HBK's environmental team conducts field studies to determine potential regulatory and permitting needs for your project.
Field studies include determination and delineation of waters of the U.S., identification of threatened and endangered species habitat and other sensitive natural communities, and cultural resource surveys.
Section 404 of the Clean Water Act regulates the placement of fill within waters of the U.S., including wetlands. Construction activities often have the potential to impact these areas.
HBK's environmental team is highly skilled in field determinations and delineations for all waters of the U.S., as required for USACE Section 404 and Section 10 permitting.
Our field biologists and ecologists collect digital data utilizing GPS-enabled field tablets and our geographic information system (GIS). This allows for real-time results from the field to the office, increases accuracy and efficiency and reduces overall costs. Through our GIS viewer, the project team is able to see real-time survey progress and analyze the data to avoid and minimize environmental impacts, which optimizes the project schedule and provides cost savings.
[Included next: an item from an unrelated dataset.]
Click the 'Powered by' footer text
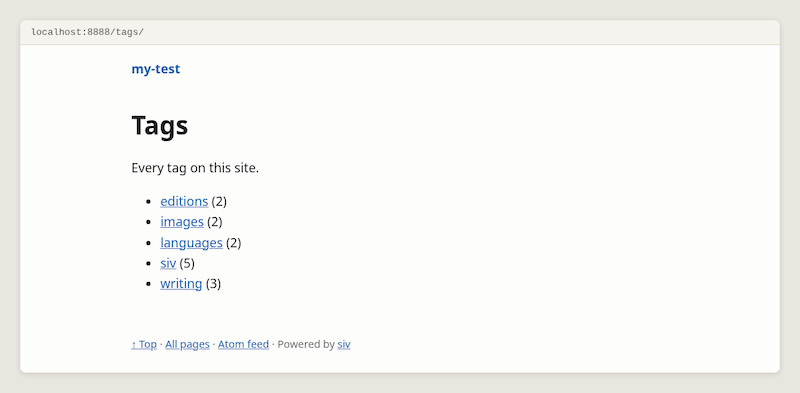 click(x=306, y=345)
Threatened & Endangered Species
The Endangered Species Act (ESA) of 1973 provides for the protection of plant and animal species registered by the U.S. Fish and Wildlife Service (USFWS). The ESA aims to provide a regulatory framework to conserve and protect the species and their habitats. States may also have a threatened and endangered species list that requires consultation.
HBK's environmental team provides a strategy to navigate the regulatory process through:
- Our relationships with agencies
- Consultation and coordination with the USFWS and state wildlife agencies
- Threatened/endangered species surveys
- Habitat assessment and evaluation
- Biological monitoring
In addition, we work with the project team to ensure compliance and manage the project schedule.
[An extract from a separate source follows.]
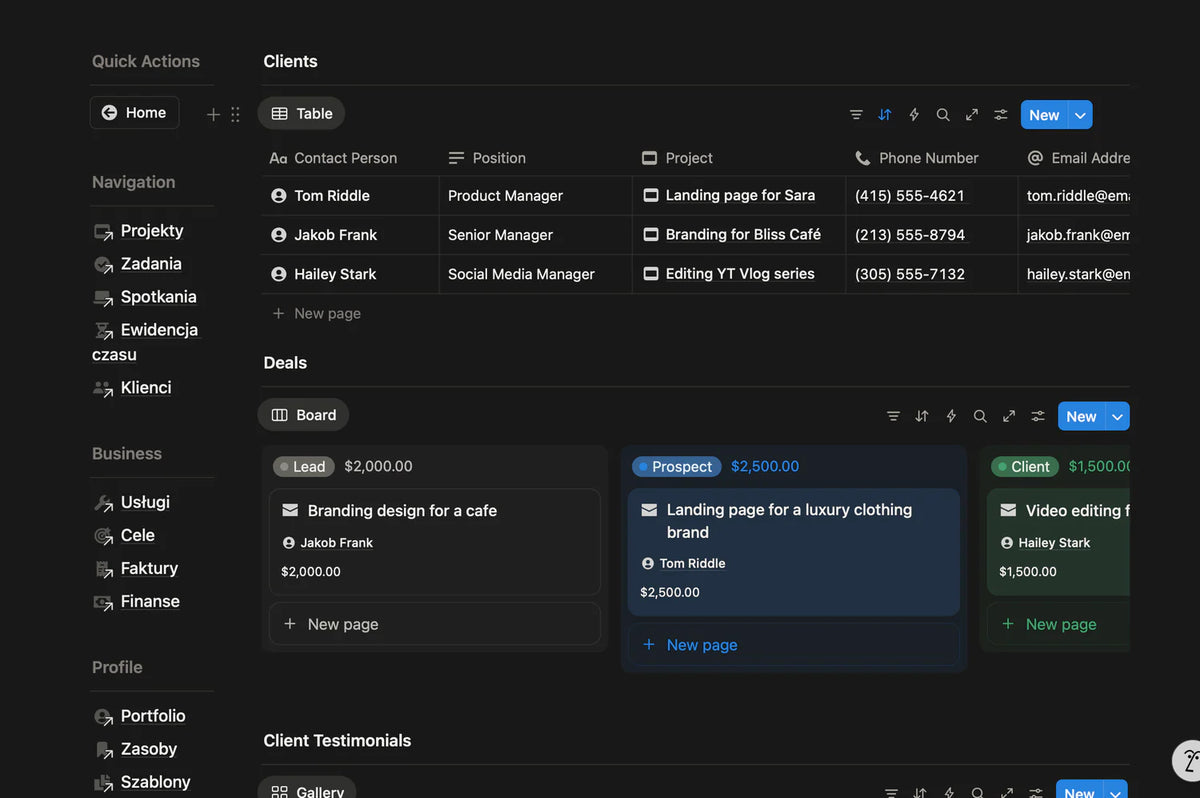Open dropdown arrow next to Clients New button

1080,115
When projects are subject to the National Historic Preservation Act of 1966, HBK's environmental team immediately employs a plan for consultation with the State Historic Preservation Office for potential impact to historic properties and cultural resources.
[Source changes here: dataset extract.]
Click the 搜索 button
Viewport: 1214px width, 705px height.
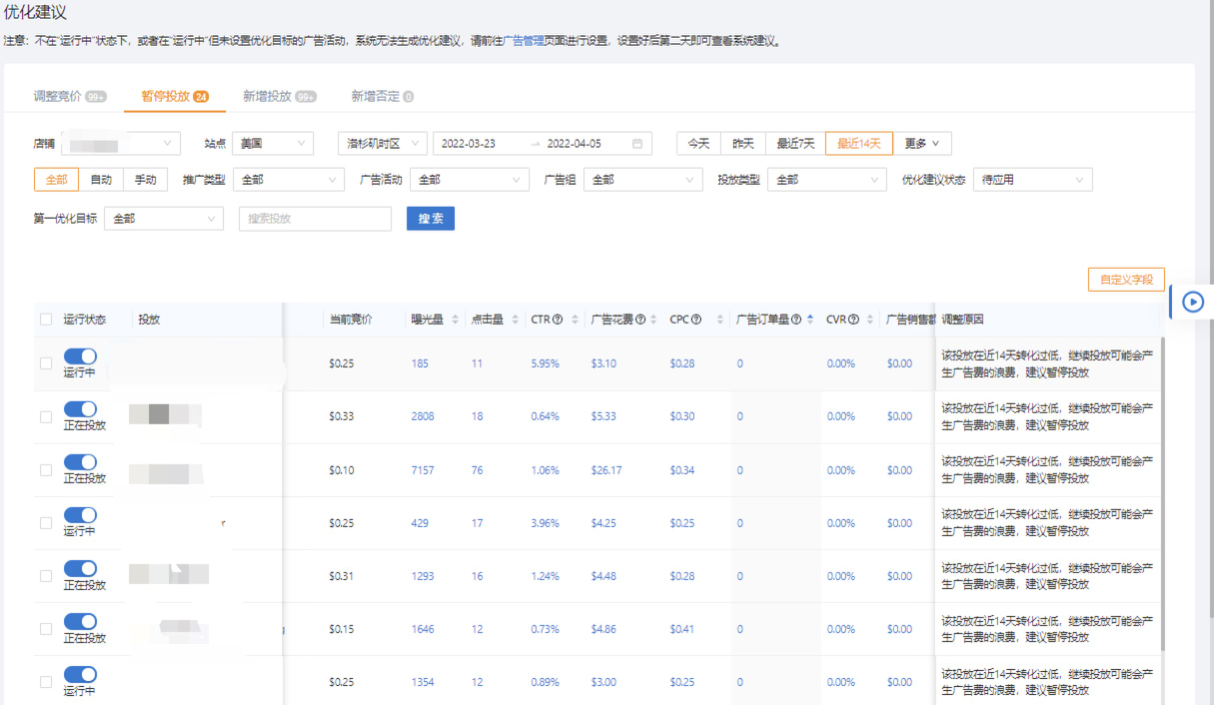430,218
Our team provides file reviews of existing sites and archaeological surveys of the proposed project area. The results are used to closely coordinate with right-of-way, engineering and construction to avoid and minimize potential impacts to resources.
Our extensive experience of coordination with state, local and tribal authorities help to ensure minimal delays in the cultural review process and result in a more efficient permitting process.